Тишка проворно вскарабкался на полати и, уже по-хозяйски возясь наверху, стал по-кошачьи часто-часто икать, не забывая в промежутках помянуть бога, сотворившего и его по своему образу и подобию…
— Шухарной! — отметил буец и хотел было потянуться рукою к Стеше, но, встретив ее холодный взгляд, укротил свое намерение, не теряя надежды получить за столь длительное воздержание вознаграждение чуть попозже.
— Завтра уходим, — сказал дядя Ваня, обращаясь к Стеше и, хмельно поерзав на стуле, тяжело поднялся, чтобы идти в «темницу», но не успел выйти за дверь, как оказался в объятиях Гришки Распутина, упавшего как снег на голову.
— Ваня, сукин ты сын, спать, что ль, собрался? Не пойдет такое дело!

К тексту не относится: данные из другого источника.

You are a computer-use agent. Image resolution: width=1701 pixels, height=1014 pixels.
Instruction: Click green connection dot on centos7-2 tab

Возвертайся… Ты посмотри, что я принес!
— Ты давеча, Гришка, — сказал с обидой дядя Ваня, — убег с водкой…
— Потому убег, что запамятовал! — урезонивал его Гришка Распутин и, толкнув на прежнее место, подошел к Стеше, протянул обернутую в газету коробку конфет. Стеша развернула бумагу и, увидев на коробке красочный храм с колоколами, благодарно улыбнулась и привстала. Гришка Распутин подлетел и поцеловал ее левую руку, но не в тыльную сторону, а прямо в ладошку.
— Сегодня, ребята, пьем коньяк!
Дядя Ваня искренне поморщился и пробухтел:
— Ты бы лучше бормотухи принес! Не наше это питво!

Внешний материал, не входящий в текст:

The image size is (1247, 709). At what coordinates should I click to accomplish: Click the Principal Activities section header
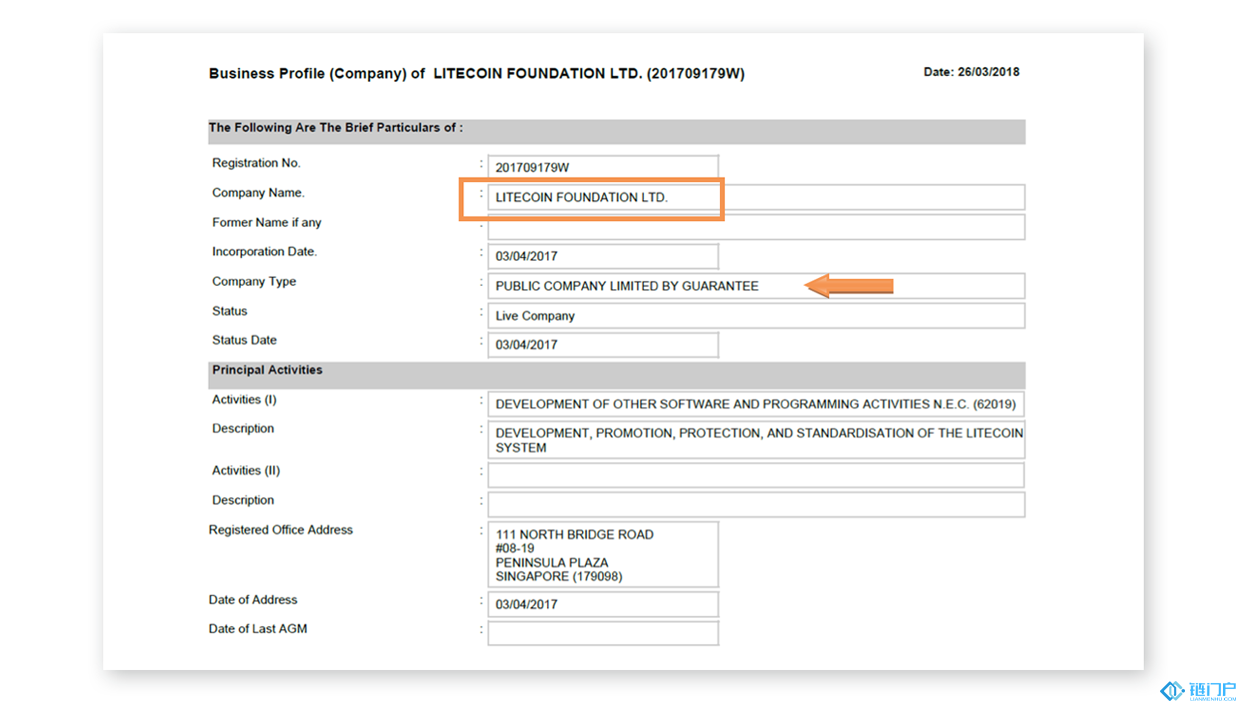tap(267, 371)
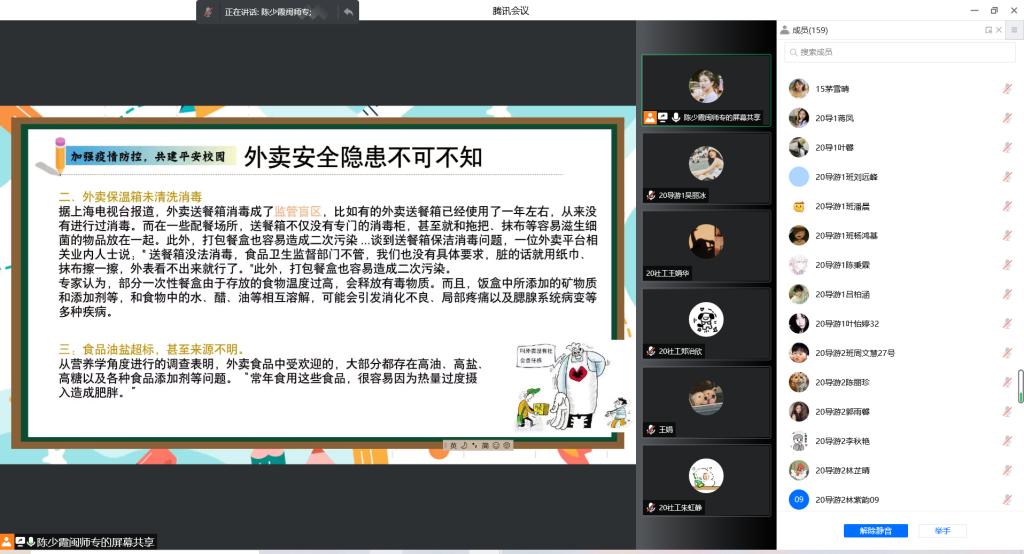
Task: Click the avatar of 20导游1班温晨 in list
Action: [x=798, y=207]
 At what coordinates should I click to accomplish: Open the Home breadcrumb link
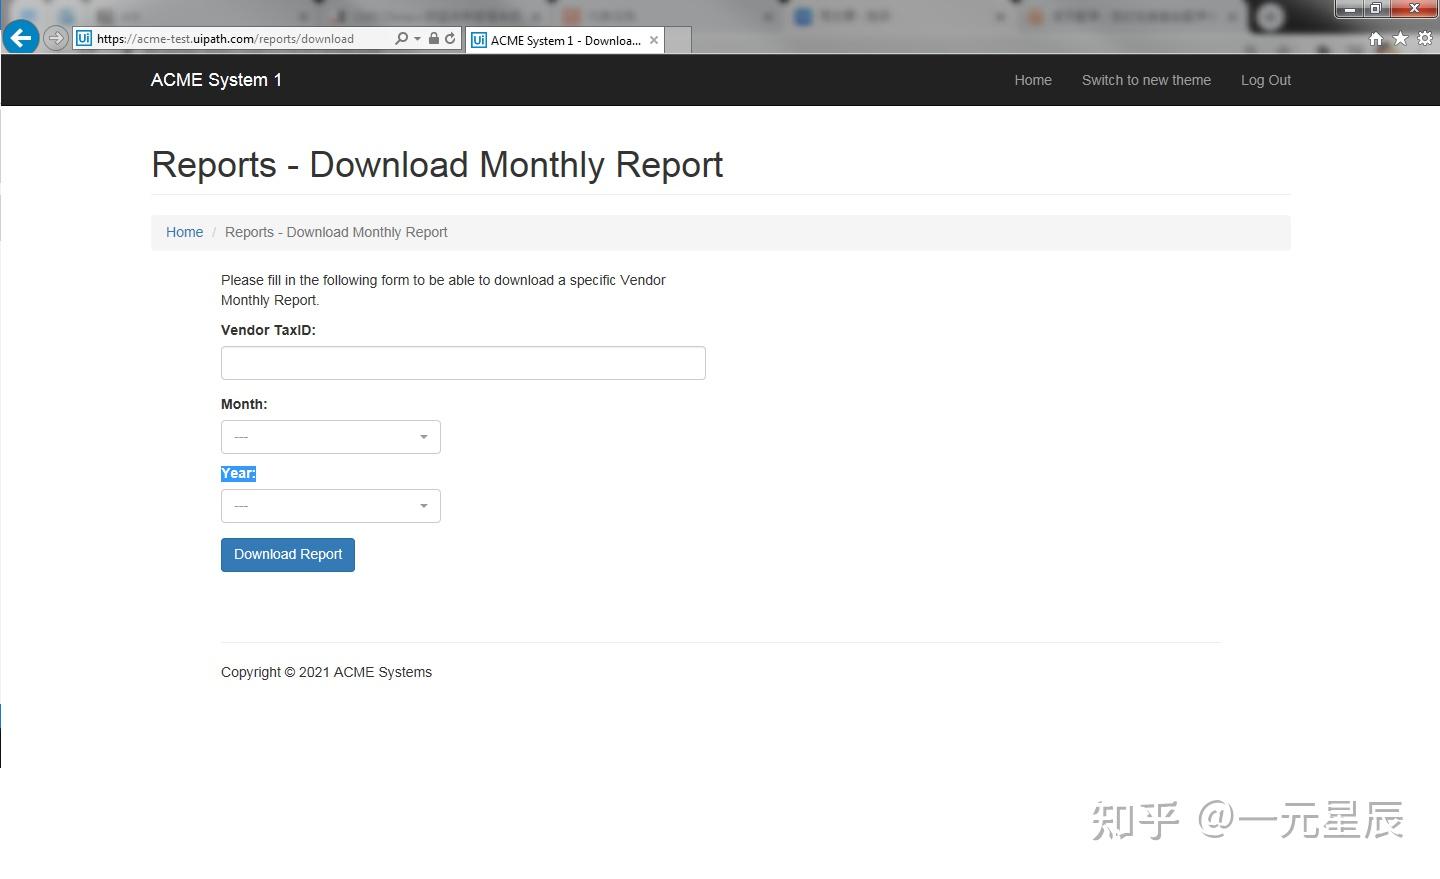tap(184, 232)
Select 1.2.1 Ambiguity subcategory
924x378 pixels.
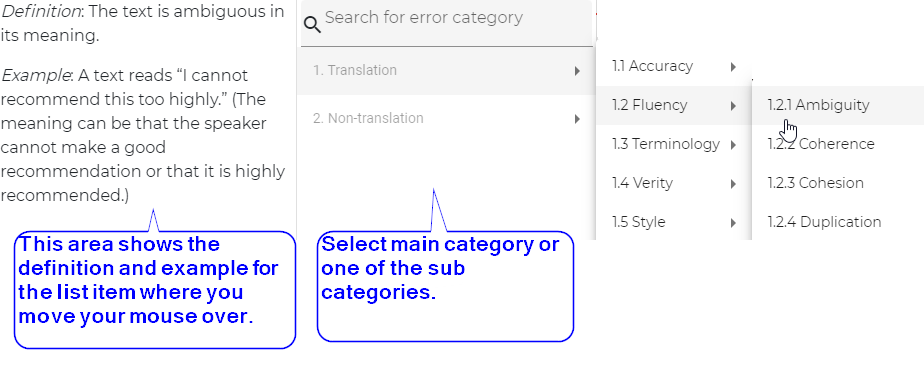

— Теперь будет наше! — твердо сказал Гришка Распутин и, найдя удобную минуту для переговоров со Стешей, увел ее за печь. Стеша вышла из комнаты и вернулась с раскрашенной девушкой.
— Сродственница, — коротко сказал Гришка Распутин. — В Иванове живет… Случайно встренулись… — Стараясь говорить обыденным голосом, без волнения, Распутин съезжал на ненужное просторечие, которое, как и сама девушка, ярко напомаженная, не убеждало в искренности родственных чувств.
Дядя Ваня, усекший, чем жертвует нынешней ночью, чтобы не делать из всего невидаль, — Гришку Распутина, слава богу, знали все хорошо, — буднично и просто сказал:
— Сидай! — Опростав между собою и Гришкой Распутиным место, поманил девушку, но, тут же вспомнив про коньяк, досадливо поморщился на дружка. — Дак выкладай, коли что принес!